Григорий Иванович вышел из-за ширмы.
— И как тебе не совестно, Григорий. Пожаловал к нам дорогой гость, а ты его даже чаем не напоил.
— Завтрак уже ждет в столовой.
— Слышал, генерал? Не человек, а лампа Аладдина. Давай, лампа Аладдина, одеваться. А ты, генерал, почитай пока циркулярное
Долгоруков сказал это добродушным тоном, но в его маленьких, по-азиатски скошенных глазках виднелась такая откровенная насмешка, что генерал Слезкин сжался, сгорбился и упавшим голосом попросил:
— Разрешите откланяться, ваше сиятельство.
— Чего ты, голубчик? — засуетился Долгоруков. — Позавтракай со мной.
— Увольте, ваше сиятельство.
— Не уволю! Так хорошо начался день, а ты его хочешь испортить.
— Отпустите их, князь, — вступился Григорий Иванович. — Генерал ведь к вам прямо с поезда. Им отдохнуть надо.
— Ну, ты… лампа Аладдина!
— Действительно устал, ваше сиятельство.
— Что ж, — огорченно заявил Долгоруков, — насилу мил не будешь. Только ты, генерал, непременно приезжай вечером. Танцы будут.
— Почту за честь, ваше сиятельство.
— Кстати, скажи Воейкову, что благословляю.
— На что, ваше сиятельство?
— Он знает…
Слезкин не поехал домой. Злой, подавленный, он зашел в свой служебный кабинет и, отбросив фуражку, крикнул адъютанту:
— Попроси ко мне генерала Воейкова!
Тяжелыми шагами, почти не отрывая ног от пола, вошел в кабинет генерал Воейков. Широкий, от плохого портного, мундир делал его фигуру громоздкой и неуклюжей. Брюки лежали на ботинках гармошкой.
— Поздравляю, ваше превосходительство, с монаршей милостью, — тепло сказал он, приветливо глядя на Слезкина из-под припухших век.
— Вы растроганы, генерал? — ехидно спросил Слезкин, которого сегодня раздражала и неуклюжая фигура Воейкова и его мужицкое лицо с толстыми веками.
Воейков не заметил или не хотел заметить ехидной улыбки своего начальника; он ответил просто:
— Признаться, да.
— Точно так, как Щепкин?
— Какой Щепкин?
— Актер.
— Не понимаю, ваше превосходительство.
— Так и быть, генерал, поясню.

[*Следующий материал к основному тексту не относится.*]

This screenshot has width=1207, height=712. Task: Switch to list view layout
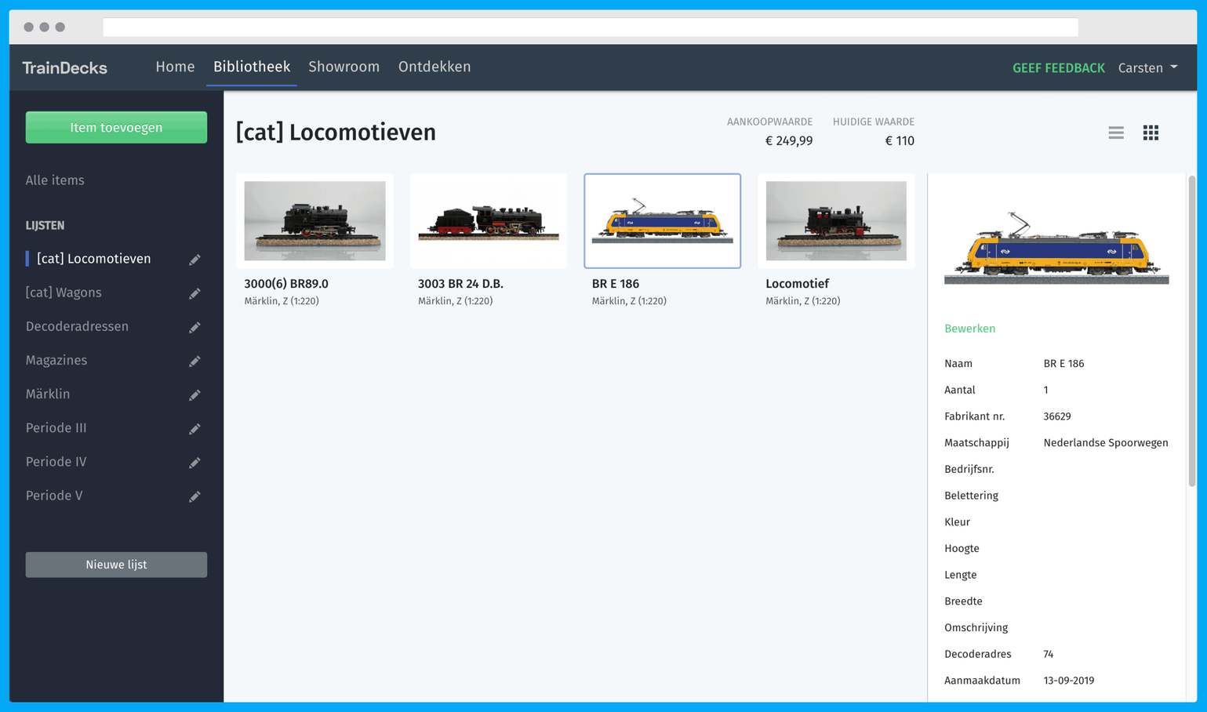coord(1115,133)
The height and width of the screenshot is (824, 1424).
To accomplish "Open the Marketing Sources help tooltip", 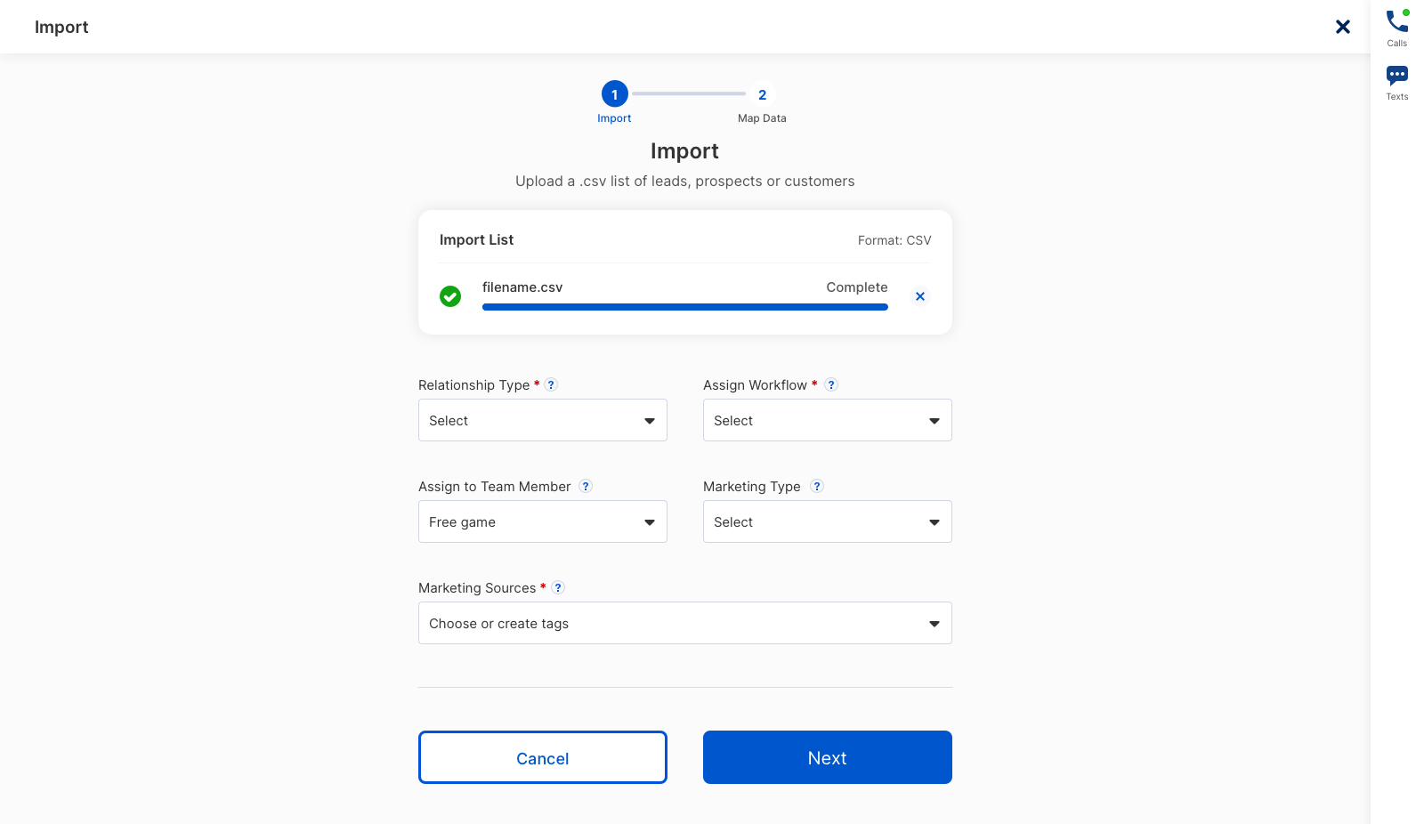I will tap(558, 587).
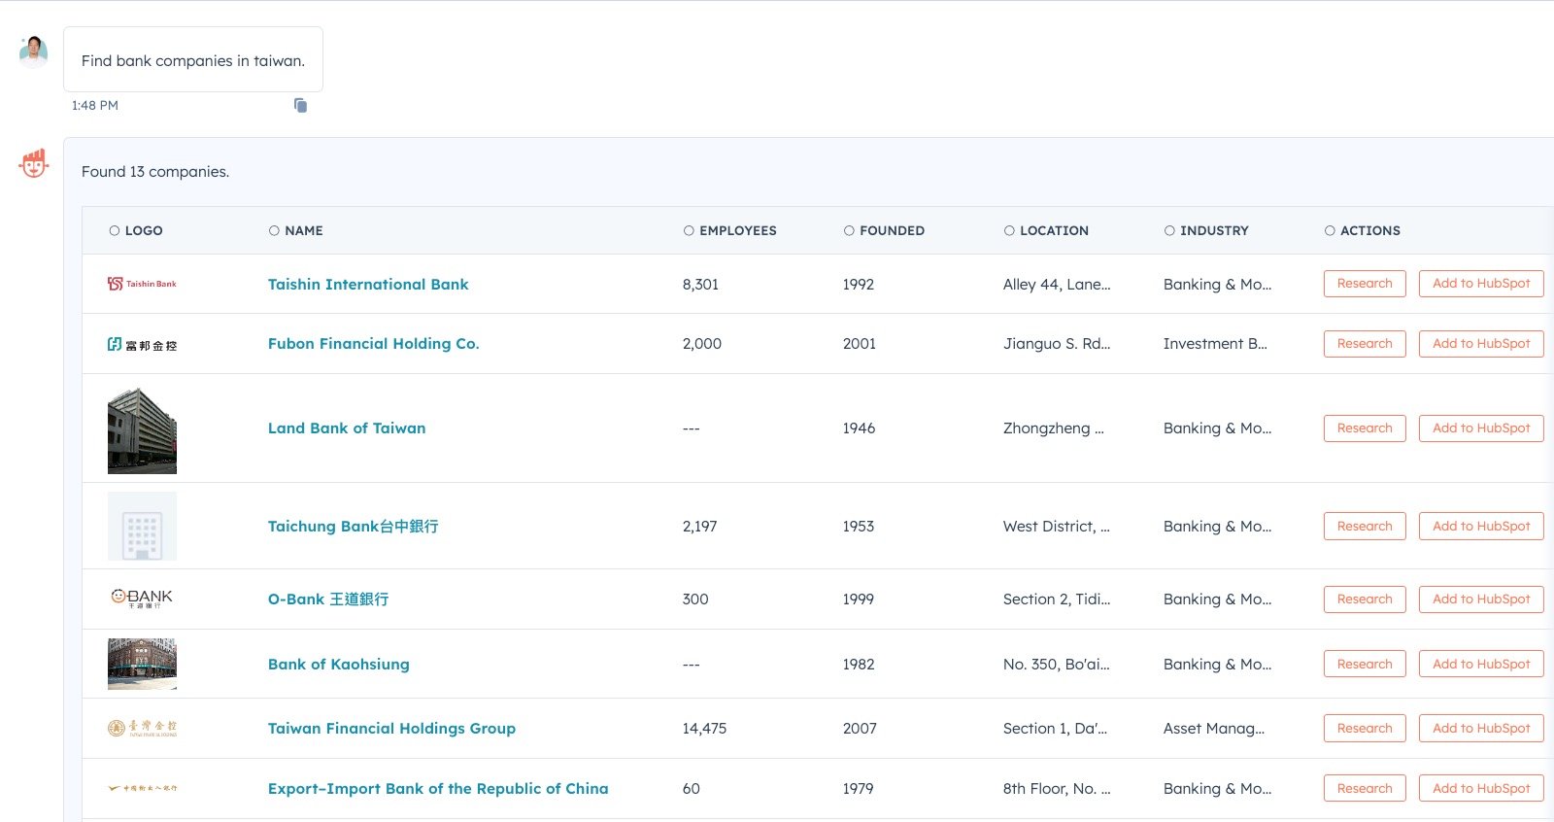Toggle the NAME column radio circle
Viewport: 1554px width, 822px height.
coord(274,230)
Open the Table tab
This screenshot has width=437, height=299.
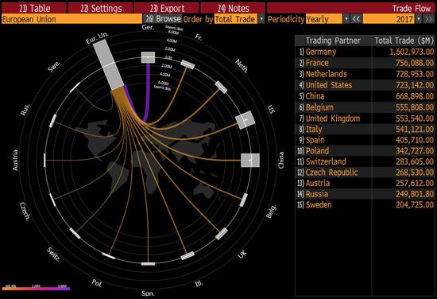[x=34, y=8]
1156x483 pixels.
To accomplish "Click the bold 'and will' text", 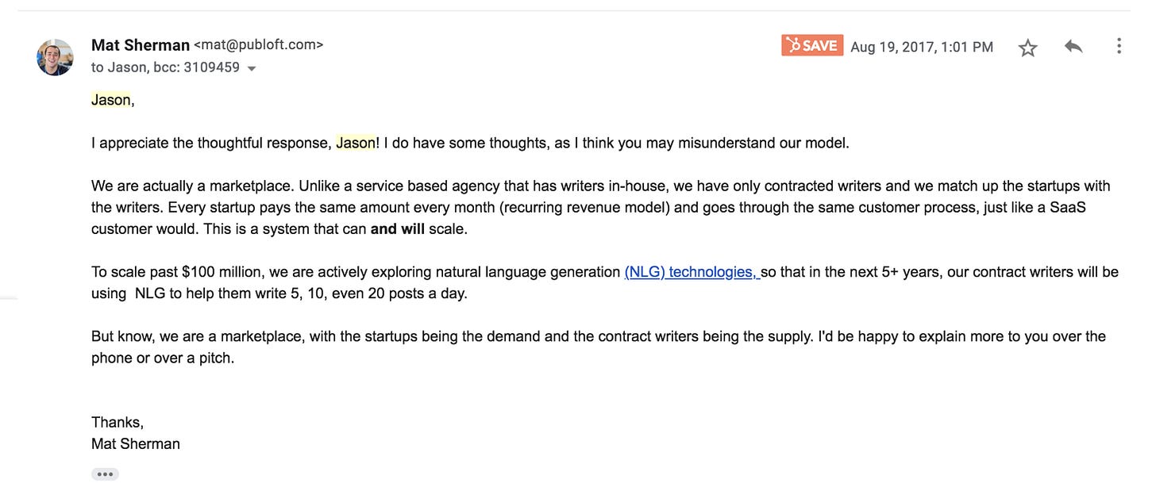I will pyautogui.click(x=398, y=229).
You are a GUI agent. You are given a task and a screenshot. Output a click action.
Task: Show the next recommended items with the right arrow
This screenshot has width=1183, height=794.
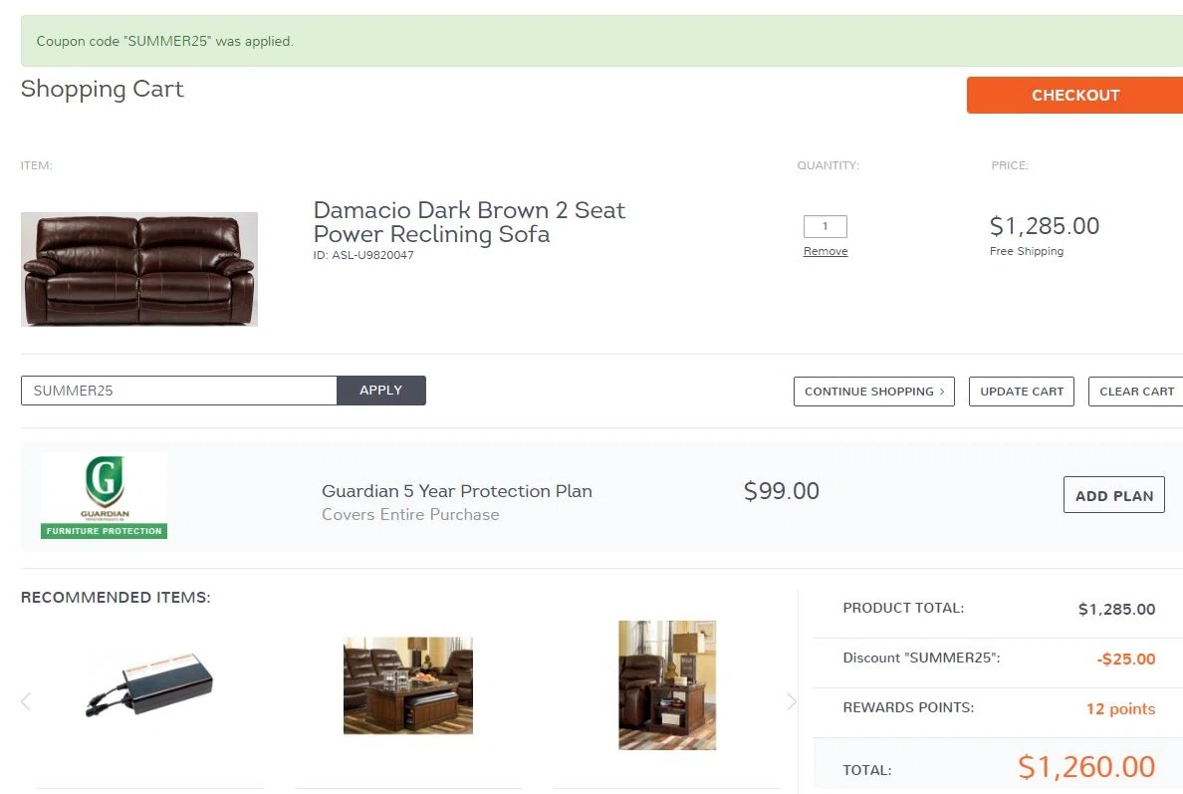[x=791, y=702]
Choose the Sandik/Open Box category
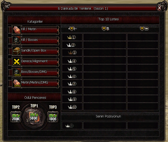This screenshot has width=168, height=142. [x=34, y=51]
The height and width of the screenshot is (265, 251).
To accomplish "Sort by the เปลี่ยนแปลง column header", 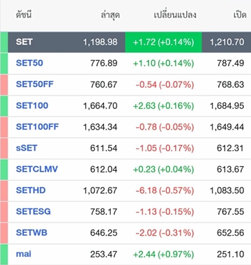I will 175,15.
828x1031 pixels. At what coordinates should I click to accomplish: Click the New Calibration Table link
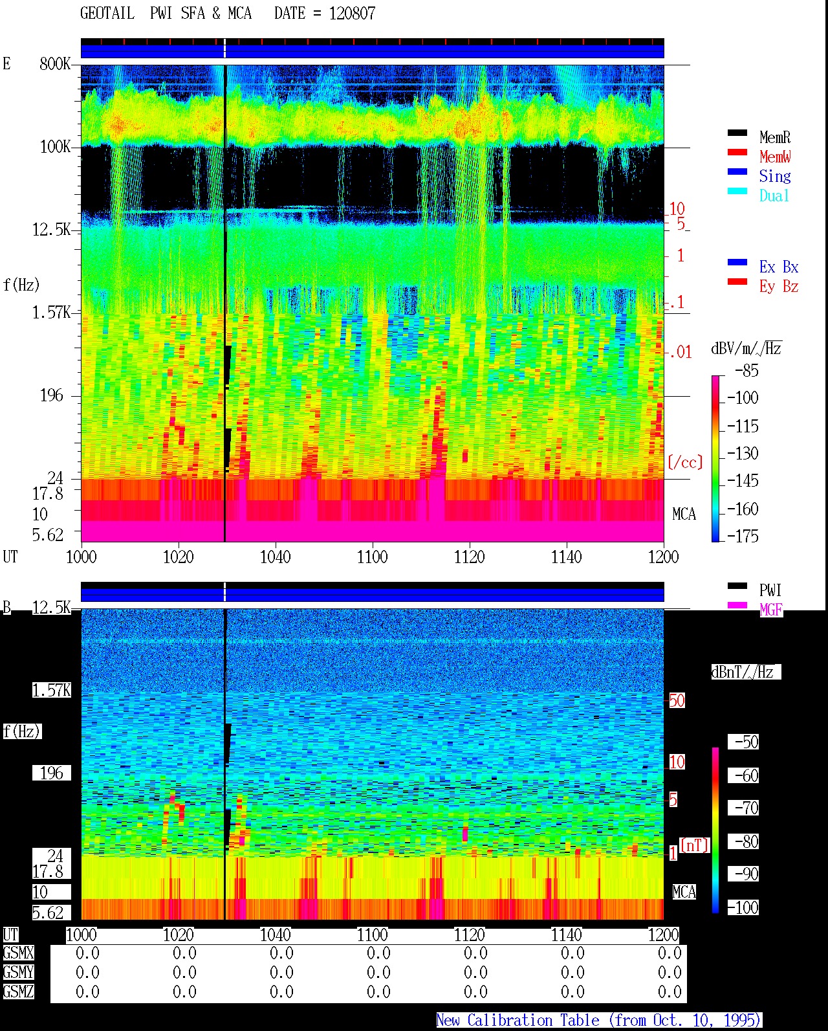point(599,1021)
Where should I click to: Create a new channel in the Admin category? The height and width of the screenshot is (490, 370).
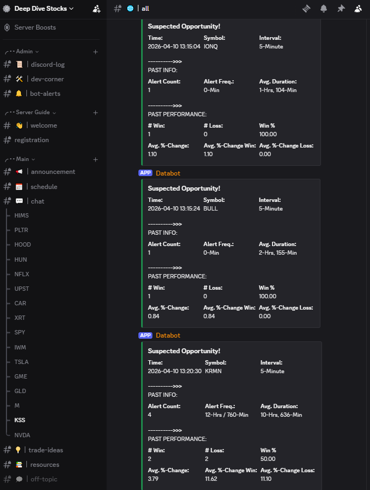95,52
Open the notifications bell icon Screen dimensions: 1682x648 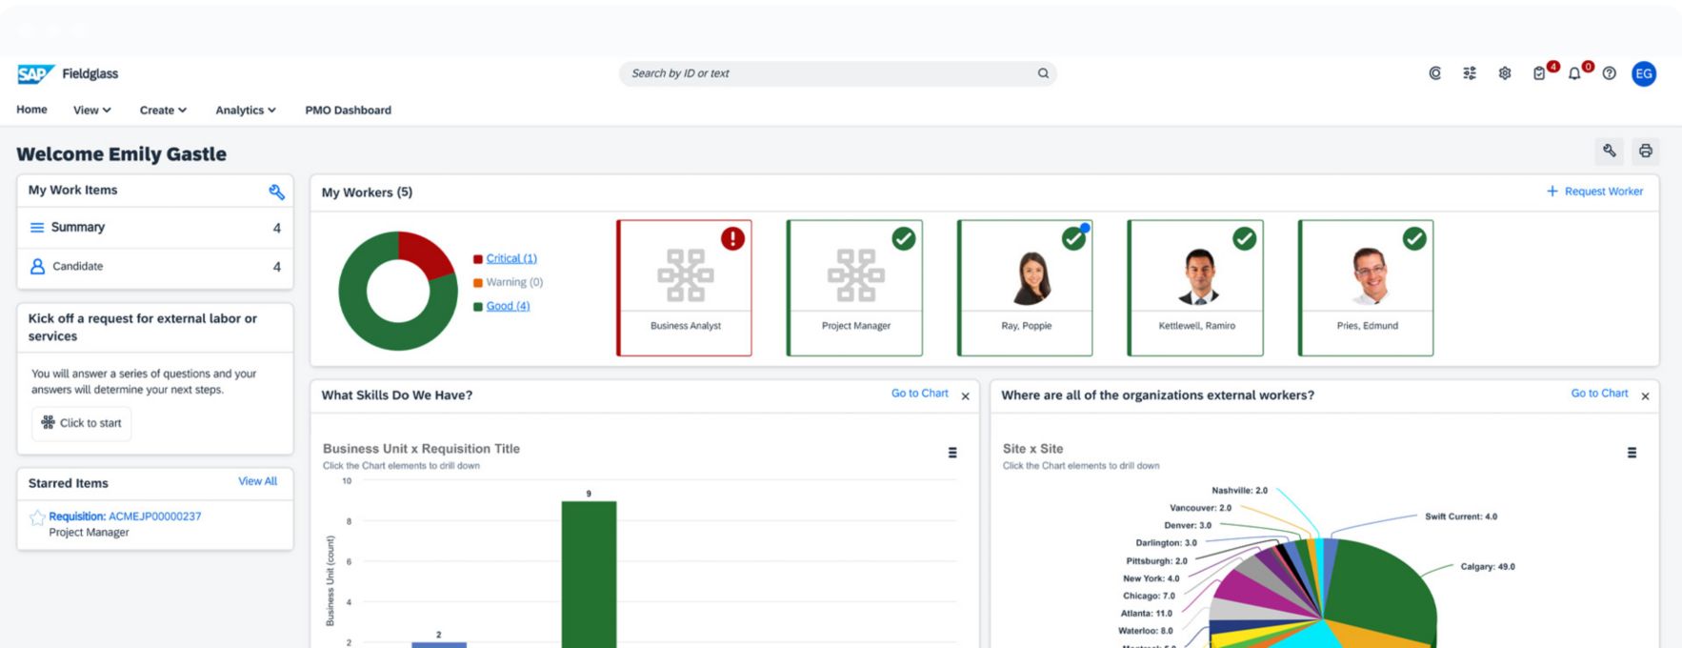1574,73
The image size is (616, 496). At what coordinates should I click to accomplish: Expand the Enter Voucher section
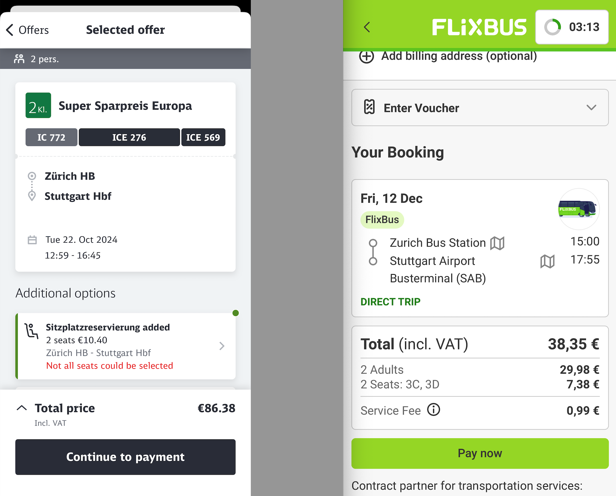pyautogui.click(x=591, y=108)
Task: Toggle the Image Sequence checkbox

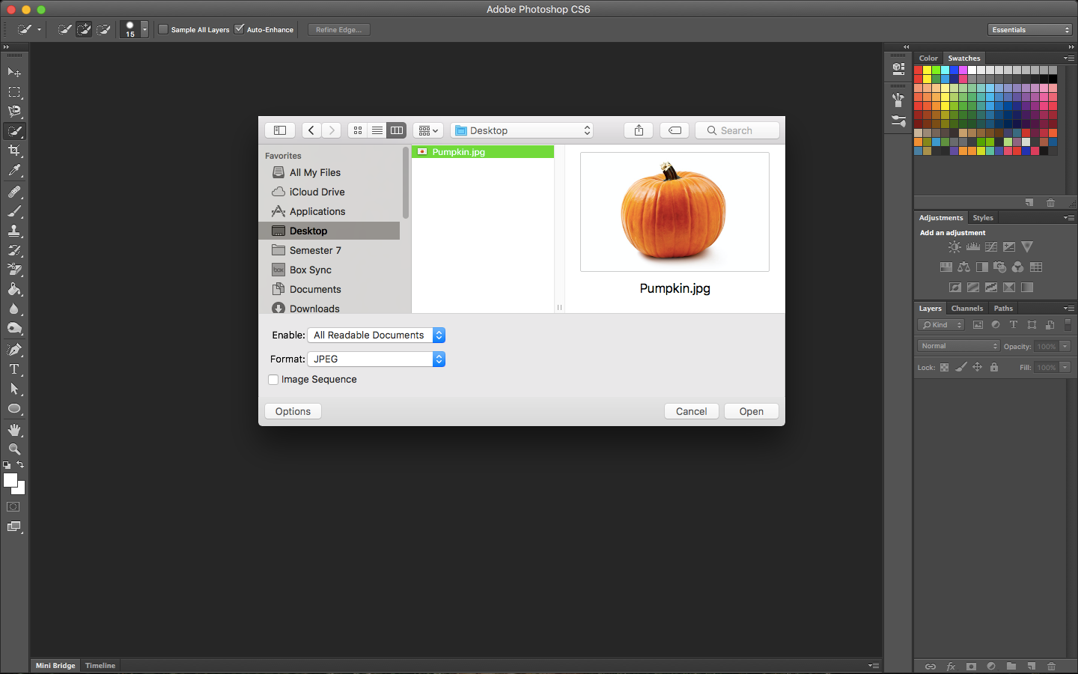Action: [273, 380]
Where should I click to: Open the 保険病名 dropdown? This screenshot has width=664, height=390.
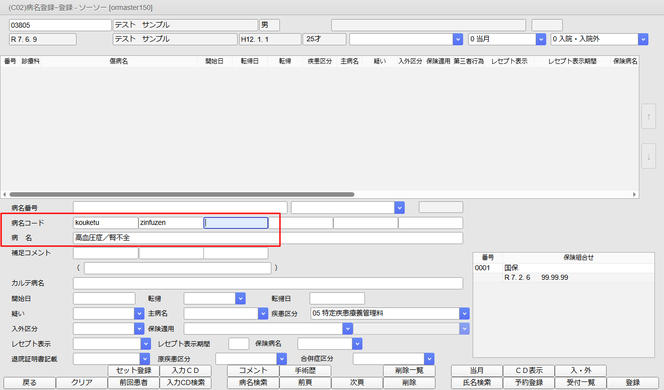tap(357, 343)
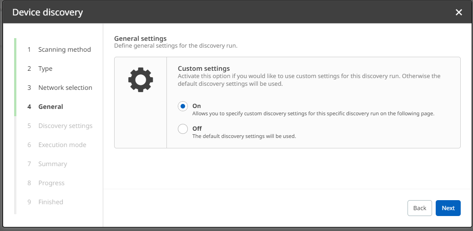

Актеришка из провинции дебютировал в Малом театре и для своего дебюта выбрал роль городничего в «Ревизоре». Старик Михайло Семенович Щепкин явился на репетицию и уселся возле суфлера. Актеришка разошелся, играет с жаром, с надрывом. Режиссер видит: Щепкин плачет, слезы текут по лицу. «Что, Михайло Семенович, растрогались?» — «Да, батюшка, — отвечает Щепкин, — плачу об искусстве, как его этот молодой человек искажает».
Воейков понял намек. Он приподнял свои тяжелые веки и холодным взглядом окинул начальника.
— Вы несправедливы, ваше превосходительство. Я никогда, нигде и никому не говорил, что ваш доклад не полностью совпадает с действительностью.
— Действительность, генерал, — понятие относительное, а не абсолютное. Я в своем докладе изобразил такую действительность, какую хотели видеть в Петербурге.
— Гарью пахнет, ваше превосходительство!
Слезкин сделал несколько шагов по кабинету, выглянул на улицу: мокрый снег, слякотно. Он захлопнул форточку. На язык просились грубые слова, брань. Наябедничал князю, а тот — Потапову. В начальники хочет пролезть! Повремени, голубчик, Слезкин еще не выдохся: тебя, мужлана, я еще заставлю таскать из огня каштаны для Слезкина.